Irán utiliza la táctica de lanzamientos masivos de drones económicos para obligar a EE. UU. y sus aliados a gastar costosos misiles antiaéreos. Las acciones del país ponen en duda la estabilidad de los sistemas de defensa aérea en la región en un conflicto prolongado. Así lo informa The New York Times, analizando el desarrollo de la operación militar de EE. UU. e Israel contra Irán.



El factor clave, según los expertos, es la discrepancia en los costos. Mientras que los drones kamikaze tipo Shahed-136 de Irán se valoran en $20–50 mil por unidad, un misil Patriot cuesta más de $3 millones en el presupuesto estadounidense.

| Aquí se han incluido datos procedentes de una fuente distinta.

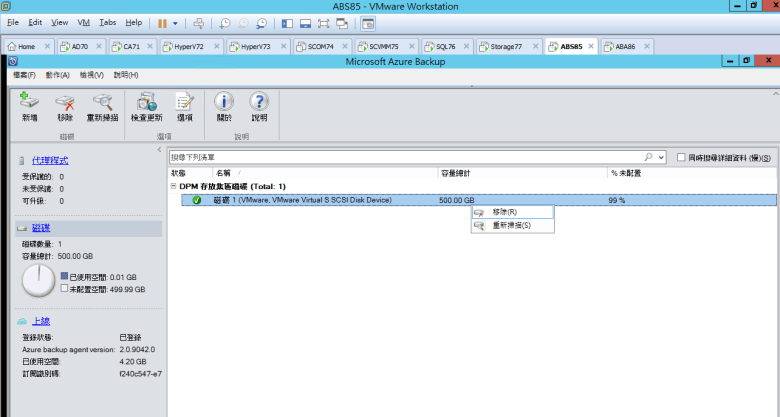The width and height of the screenshot is (780, 417).
Task: Click the 檢查更新 (Check updates) icon
Action: click(147, 104)
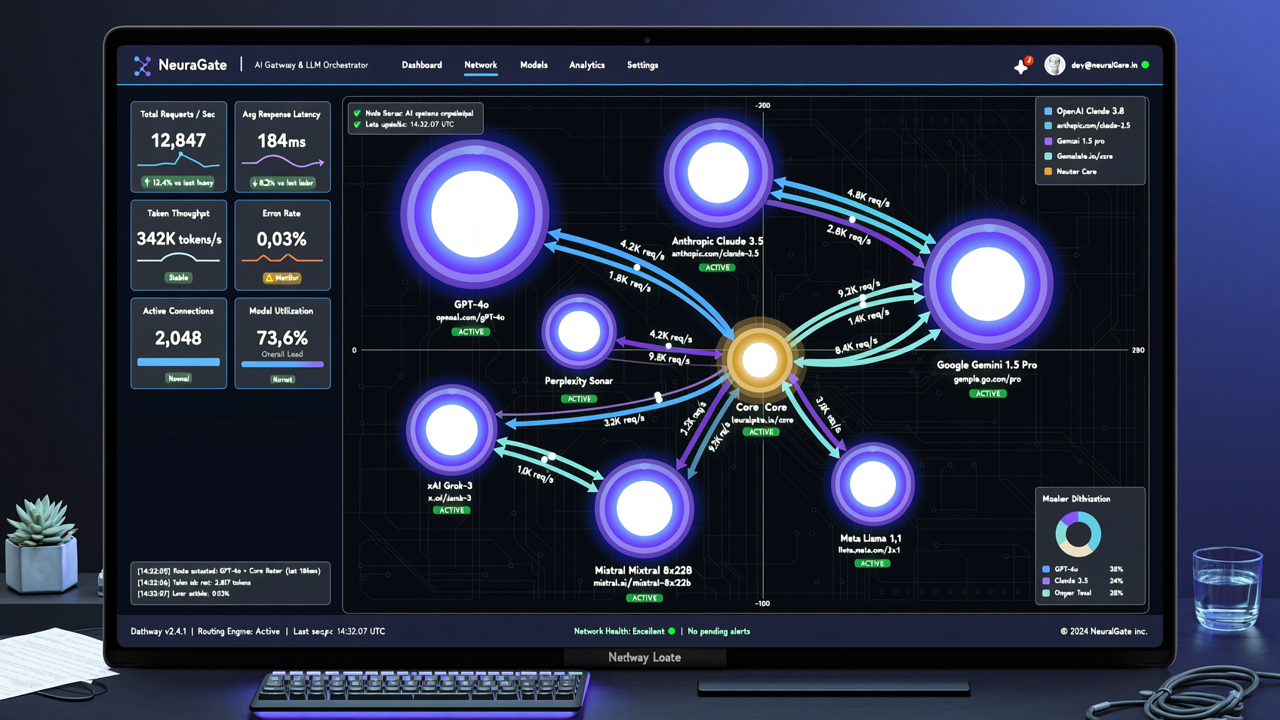Toggle the OpenAI legend entry square
This screenshot has height=720, width=1280.
click(x=1048, y=112)
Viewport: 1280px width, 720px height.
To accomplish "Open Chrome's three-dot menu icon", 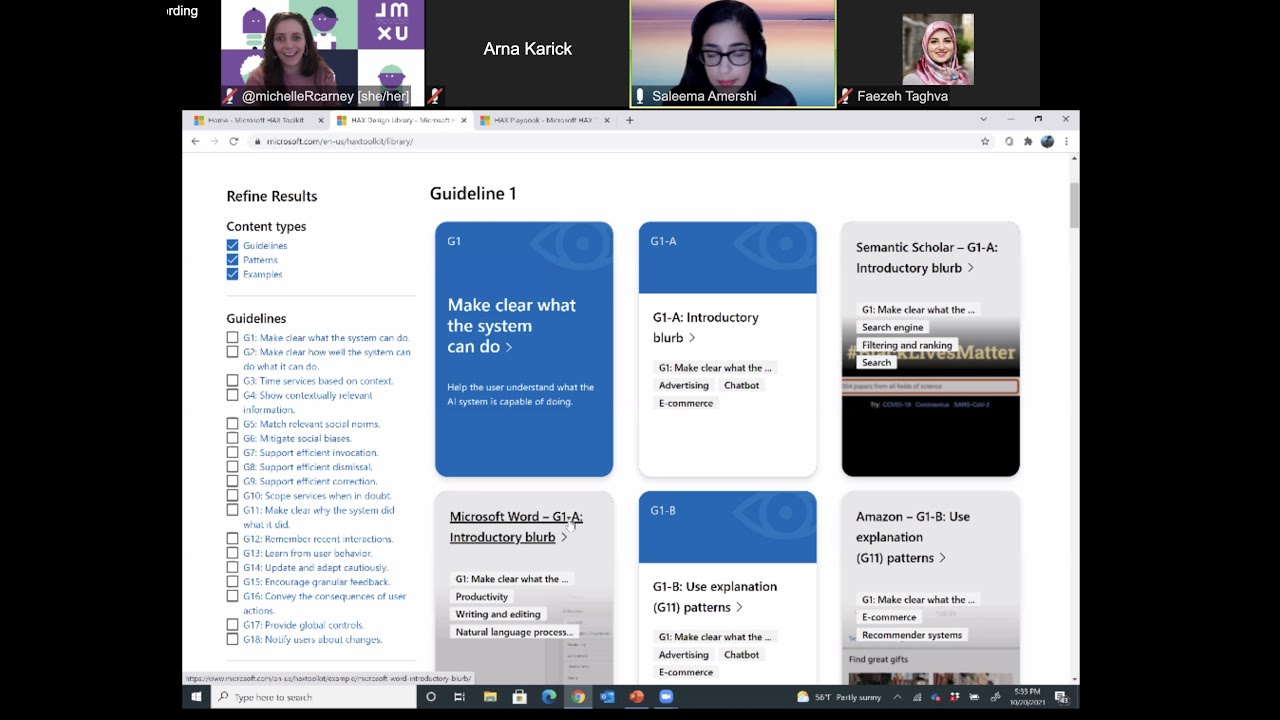I will pyautogui.click(x=1065, y=141).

«Definitivamente, derribar un dron cuesta más que lanzarlo. Es un juego de dinero. La relación entre los costos de un disparo y un intercepto, en el mejor de los casos, es de diez a uno a favor de Irán», cita el periódico las palabras de Artur Erickson, director general del fabricante de drones Hylio.

Las preocupaciones por el agotamiento de las reservas se confirman con cifras. Según el Comando Central de EE. UU. (CENTCOM), en los primeros cinco días del conflicto Irán lanzó más de 500 misiles balísticos y más de 2 mil drones. Aunque muchos de ellos fueron interceptados, tal ritmo genera una carga colosal.